Data excerpts:

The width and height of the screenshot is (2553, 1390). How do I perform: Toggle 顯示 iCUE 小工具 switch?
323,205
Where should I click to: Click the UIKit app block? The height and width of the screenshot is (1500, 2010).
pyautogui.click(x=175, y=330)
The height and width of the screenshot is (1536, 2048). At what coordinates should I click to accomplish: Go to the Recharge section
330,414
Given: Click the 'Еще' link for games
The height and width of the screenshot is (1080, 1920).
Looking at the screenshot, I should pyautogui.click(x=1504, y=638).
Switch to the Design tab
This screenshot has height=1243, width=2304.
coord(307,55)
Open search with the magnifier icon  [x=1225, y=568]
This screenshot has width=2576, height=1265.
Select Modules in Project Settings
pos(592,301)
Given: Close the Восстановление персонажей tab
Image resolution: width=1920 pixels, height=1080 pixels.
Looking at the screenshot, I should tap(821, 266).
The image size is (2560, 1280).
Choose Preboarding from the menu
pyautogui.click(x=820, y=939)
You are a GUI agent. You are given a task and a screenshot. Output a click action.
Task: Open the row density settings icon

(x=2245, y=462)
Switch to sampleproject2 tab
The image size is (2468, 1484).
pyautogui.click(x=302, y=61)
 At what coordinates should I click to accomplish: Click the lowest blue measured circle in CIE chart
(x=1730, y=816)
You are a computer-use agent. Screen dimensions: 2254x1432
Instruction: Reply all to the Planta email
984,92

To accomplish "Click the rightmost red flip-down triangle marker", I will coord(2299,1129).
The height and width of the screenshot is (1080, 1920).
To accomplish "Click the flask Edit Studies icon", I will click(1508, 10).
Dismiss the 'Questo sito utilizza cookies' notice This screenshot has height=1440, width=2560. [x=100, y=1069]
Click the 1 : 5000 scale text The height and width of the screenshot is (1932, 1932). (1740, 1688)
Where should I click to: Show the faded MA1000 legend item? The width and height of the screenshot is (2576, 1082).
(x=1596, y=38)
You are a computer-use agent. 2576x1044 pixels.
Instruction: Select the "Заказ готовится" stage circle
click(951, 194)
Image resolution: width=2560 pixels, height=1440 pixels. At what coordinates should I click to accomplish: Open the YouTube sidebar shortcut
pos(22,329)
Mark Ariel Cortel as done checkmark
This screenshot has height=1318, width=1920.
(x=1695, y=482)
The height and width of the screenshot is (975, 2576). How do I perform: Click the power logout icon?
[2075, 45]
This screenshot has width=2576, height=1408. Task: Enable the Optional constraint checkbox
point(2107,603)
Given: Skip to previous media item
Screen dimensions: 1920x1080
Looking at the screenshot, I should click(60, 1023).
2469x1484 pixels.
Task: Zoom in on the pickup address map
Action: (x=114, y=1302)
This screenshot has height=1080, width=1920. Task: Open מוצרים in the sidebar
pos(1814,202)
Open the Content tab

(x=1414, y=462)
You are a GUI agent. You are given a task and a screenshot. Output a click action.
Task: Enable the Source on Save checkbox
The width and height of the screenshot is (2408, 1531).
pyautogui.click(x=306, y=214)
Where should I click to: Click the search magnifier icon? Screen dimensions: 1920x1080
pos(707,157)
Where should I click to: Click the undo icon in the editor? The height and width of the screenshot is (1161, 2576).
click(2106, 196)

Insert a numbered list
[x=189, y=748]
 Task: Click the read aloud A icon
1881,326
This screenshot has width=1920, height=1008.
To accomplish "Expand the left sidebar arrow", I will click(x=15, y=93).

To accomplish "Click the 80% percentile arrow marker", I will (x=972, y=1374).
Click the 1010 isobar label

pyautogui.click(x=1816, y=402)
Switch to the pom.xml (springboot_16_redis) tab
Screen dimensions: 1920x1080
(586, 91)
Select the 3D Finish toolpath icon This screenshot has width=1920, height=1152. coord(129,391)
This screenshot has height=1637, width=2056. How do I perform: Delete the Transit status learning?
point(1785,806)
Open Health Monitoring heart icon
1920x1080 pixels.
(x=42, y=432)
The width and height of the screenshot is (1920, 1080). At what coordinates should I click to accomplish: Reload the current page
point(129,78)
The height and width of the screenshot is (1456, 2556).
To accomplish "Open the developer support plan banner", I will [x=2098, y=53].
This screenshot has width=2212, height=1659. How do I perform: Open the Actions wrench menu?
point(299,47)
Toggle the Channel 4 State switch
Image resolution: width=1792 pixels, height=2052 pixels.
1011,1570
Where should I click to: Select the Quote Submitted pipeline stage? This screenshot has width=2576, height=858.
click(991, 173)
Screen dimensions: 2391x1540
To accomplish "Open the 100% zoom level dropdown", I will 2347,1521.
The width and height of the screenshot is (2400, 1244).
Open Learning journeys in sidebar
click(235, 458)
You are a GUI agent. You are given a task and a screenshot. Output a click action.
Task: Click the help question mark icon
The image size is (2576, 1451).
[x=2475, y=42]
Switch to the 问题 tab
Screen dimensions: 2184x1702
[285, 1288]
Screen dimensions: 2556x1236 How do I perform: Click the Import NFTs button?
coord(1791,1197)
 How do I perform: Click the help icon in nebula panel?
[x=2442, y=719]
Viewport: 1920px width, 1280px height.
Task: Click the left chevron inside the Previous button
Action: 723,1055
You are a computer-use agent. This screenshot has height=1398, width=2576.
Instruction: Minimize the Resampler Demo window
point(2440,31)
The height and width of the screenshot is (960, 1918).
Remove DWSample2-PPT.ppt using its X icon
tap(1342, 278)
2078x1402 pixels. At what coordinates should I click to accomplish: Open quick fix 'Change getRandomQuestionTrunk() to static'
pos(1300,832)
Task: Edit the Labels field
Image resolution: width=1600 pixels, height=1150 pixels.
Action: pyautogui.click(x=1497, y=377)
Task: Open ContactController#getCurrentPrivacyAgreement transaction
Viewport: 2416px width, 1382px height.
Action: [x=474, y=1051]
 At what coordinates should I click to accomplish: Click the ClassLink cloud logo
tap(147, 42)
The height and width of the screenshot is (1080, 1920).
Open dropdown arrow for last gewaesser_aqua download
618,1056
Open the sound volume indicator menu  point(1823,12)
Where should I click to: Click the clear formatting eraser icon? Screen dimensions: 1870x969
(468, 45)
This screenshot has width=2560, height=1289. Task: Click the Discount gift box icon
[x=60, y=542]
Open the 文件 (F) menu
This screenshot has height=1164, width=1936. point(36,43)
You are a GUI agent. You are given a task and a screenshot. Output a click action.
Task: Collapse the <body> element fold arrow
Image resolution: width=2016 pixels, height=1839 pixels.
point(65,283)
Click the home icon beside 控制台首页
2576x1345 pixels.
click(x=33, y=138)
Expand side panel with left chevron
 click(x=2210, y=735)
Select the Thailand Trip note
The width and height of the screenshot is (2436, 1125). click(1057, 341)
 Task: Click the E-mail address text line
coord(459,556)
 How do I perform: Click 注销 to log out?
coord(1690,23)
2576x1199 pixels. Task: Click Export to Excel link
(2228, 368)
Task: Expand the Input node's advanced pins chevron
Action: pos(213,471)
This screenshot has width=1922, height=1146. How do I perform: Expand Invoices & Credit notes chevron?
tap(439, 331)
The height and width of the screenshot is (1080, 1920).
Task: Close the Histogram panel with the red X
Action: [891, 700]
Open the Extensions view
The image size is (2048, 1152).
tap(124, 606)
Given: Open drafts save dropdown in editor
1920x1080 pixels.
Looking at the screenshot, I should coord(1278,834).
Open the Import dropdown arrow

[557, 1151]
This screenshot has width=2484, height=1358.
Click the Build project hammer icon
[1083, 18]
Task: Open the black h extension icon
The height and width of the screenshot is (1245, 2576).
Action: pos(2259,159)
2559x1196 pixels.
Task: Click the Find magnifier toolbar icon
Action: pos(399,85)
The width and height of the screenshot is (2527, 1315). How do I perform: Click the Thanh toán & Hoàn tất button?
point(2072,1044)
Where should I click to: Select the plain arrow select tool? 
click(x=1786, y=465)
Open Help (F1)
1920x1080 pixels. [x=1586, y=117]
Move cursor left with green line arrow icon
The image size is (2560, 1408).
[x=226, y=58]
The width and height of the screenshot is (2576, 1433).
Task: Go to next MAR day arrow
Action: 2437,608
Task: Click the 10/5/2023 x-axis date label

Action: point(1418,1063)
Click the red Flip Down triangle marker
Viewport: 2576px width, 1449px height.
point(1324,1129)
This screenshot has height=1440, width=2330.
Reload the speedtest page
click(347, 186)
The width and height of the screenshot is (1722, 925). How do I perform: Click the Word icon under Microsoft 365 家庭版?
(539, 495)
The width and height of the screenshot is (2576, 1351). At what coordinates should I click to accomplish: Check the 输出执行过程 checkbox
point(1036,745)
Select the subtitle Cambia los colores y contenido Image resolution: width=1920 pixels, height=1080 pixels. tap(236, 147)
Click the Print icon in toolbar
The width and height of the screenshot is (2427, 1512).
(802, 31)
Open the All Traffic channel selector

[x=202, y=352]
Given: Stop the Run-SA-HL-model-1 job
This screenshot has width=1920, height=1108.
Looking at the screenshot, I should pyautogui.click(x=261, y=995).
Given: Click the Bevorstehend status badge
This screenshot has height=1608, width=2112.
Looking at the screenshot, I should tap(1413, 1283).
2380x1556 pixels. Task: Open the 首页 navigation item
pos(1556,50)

YOUR GOAL: The line with "The width and height of the screenshot is (2427, 1512)." marks where to start. Transcribe from there through the final line of the records, exactly and with nothing added.

SOLUTION TO THE PROBLEM:
The width and height of the screenshot is (2427, 1512).
(802, 31)
Open the All Traffic channel selector

[x=202, y=352]
Given: Stop the Run-SA-HL-model-1 job
This screenshot has width=1920, height=1108.
Looking at the screenshot, I should pyautogui.click(x=261, y=995).
Given: Click the Bevorstehend status badge
This screenshot has height=1608, width=2112.
Looking at the screenshot, I should tap(1413, 1283).
2380x1556 pixels. Task: Open the 首页 navigation item
pos(1556,50)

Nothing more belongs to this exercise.